• Extrait du document:
++++++++++

Si je ne me suis pas accepté moi-même avec mes petitesses et mes grandeurs, comment marcher du même pas que mon client : si je ne sais pas qu’il peut ralentir, s’arrêter, repartir soudain plein d’énergie, je ne saurais pas marcher à ses côtés, rythmant ma marche avec la sienne.

Mais lui peut aussi repartir en rythmant son pas sur le mien. Un mot prononcé, mon écoute attentive ou mon questionnement lui aura insufflé ma propre énergie. Le voilà qui repart plein d’allant alors qu’il était arrivé abattu. Sa vitalité a rencontré la mienne et l’alliance de nos deux énergies réunies va nous porter sur la route.

Ainsi ce dialogue avec une cliente en fin de séance :

–         Vous m’avez permis d’y voir clair et cela me redonne du courage.

–         Qu’est-ce qui vous a permis d’y voir clair ?

–         Votre regard sur moi, votre confiance en mes capacités.

Alchimie de deux énergies : je lui offre ma confiance sans même y penser, en étant simplement moi-même, et cette offrande lui ouvre l’accès à sa propre vitalité.

Echange de vie et contre-transfert

Il y a transfert (1) au sens propre, étymologique : porter à travers, porter de l’un à l’autre. Je t’apporte ma confiance, celle-ci te permet de retrouver la tienne, et tu m’offres en retour ta confiance. L’échange s’accomplit dans un mouvement de danse. L’alliance entre nous se renforce à chaque « transfert » de l’un à l’autre (2).

++++++++++

• Matériel fourni:

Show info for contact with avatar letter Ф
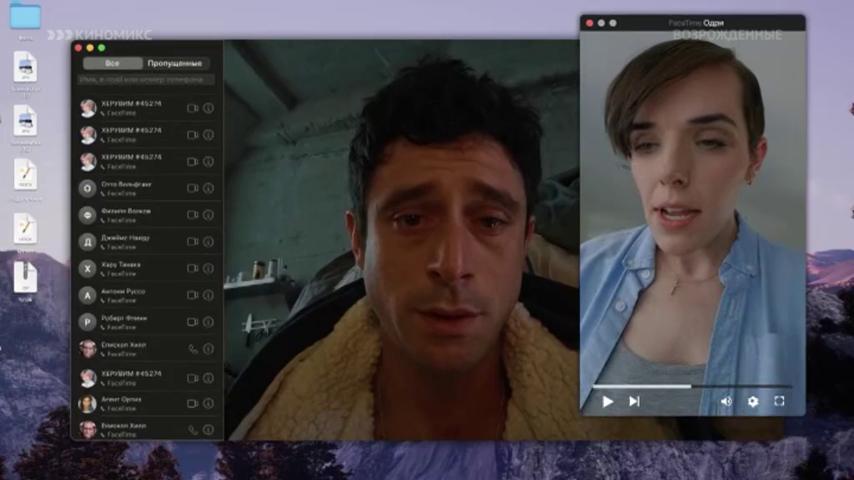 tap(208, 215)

++++++++++

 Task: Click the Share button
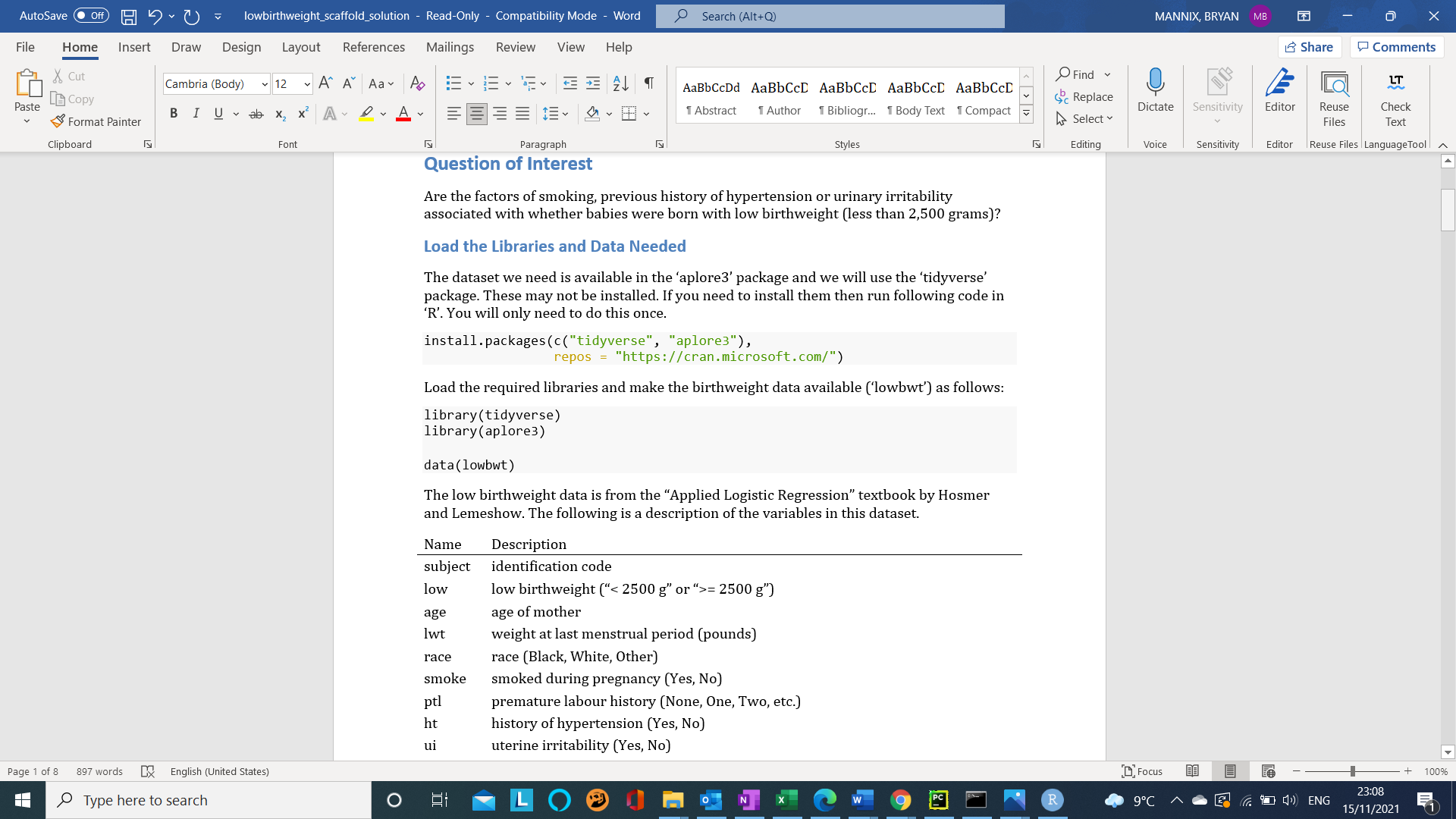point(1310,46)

++++++++++

• Votre objectif:
Recopiez le passage de l'extrait sur la relation d'accompagnement qui s'ouvre sur les mots contenant « Si je ne me » et se clôt sur « en mes capacités. », en substituant « découragé » à « abattu ». Les items proviennent d'une source distincte.

• Réponse rédigée:
Si je ne me suis pas accepté moi-même avec mes petitesses et mes grandeurs, comment marcher du même pas que mon client : si je ne sais pas qu’il peut ralentir, s’arrêter, repartir soudain plein d’énergie, je ne saurais pas marcher à ses côtés, rythmant ma marche avec la sienne.

Mais lui peut aussi repartir en rythmant son pas sur le mien. Un mot prononcé, mon écoute attentive ou mon questionnement lui aura insufflé ma propre énergie. Le voilà qui repart plein d’allant alors qu’il était arrivé découragé. Sa vitalité a rencontré la mienne et l’alliance de nos deux énergies réunies va nous porter sur la route.

Ainsi ce dialogue avec une cliente en fin de séance :

–         Vous m’avez permis d’y voir clair et cela me redonne du courage.

–         Qu’est-ce qui vous a permis d’y voir clair ?

–         Votre regard sur moi, votre confiance en mes capacités.